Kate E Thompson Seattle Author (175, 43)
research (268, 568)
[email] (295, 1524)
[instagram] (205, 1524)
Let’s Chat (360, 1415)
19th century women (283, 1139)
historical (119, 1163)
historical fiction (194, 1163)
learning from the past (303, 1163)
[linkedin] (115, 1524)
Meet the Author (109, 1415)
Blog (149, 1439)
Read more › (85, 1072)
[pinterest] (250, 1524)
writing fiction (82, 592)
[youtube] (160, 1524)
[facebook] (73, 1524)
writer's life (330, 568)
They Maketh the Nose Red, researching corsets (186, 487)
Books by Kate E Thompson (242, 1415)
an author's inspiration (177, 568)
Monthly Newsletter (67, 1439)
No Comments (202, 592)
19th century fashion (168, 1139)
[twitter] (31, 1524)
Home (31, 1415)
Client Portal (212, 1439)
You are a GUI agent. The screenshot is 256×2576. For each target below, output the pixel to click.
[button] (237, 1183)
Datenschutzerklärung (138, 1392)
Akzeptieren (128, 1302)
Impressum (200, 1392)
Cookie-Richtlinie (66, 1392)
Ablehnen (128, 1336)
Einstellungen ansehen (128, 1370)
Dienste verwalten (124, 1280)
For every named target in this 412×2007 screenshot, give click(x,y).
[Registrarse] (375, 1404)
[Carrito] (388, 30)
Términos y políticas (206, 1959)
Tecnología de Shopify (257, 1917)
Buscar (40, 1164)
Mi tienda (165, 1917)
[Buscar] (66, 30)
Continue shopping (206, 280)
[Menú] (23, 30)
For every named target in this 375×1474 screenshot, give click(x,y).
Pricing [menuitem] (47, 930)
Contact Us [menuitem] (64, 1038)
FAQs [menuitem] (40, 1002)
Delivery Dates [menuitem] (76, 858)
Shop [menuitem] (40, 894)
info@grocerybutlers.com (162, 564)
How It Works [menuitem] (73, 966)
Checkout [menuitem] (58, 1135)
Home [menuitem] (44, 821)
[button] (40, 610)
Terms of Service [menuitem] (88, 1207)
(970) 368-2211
-- -- --
### What this task involves
All lines above from the one holding "Buscar (40, 1164)" to the one holding "Home [menuitem] (44, 821)", inclusive, are to be copied exactly; no other line is wanted.

### Your response
Buscar (40, 1164)
Mi tienda (165, 1917)
[Buscar] (66, 30)
Continue shopping (206, 280)
[Menú] (23, 30)
For every named target in this 375×1474 screenshot, give click(x,y).
Pricing [menuitem] (47, 930)
Contact Us [menuitem] (64, 1038)
FAQs [menuitem] (40, 1002)
Delivery Dates [menuitem] (76, 858)
Shop [menuitem] (40, 894)
info@grocerybutlers.com (162, 564)
How It Works [menuitem] (73, 966)
Checkout [menuitem] (58, 1135)
Home [menuitem] (44, 821)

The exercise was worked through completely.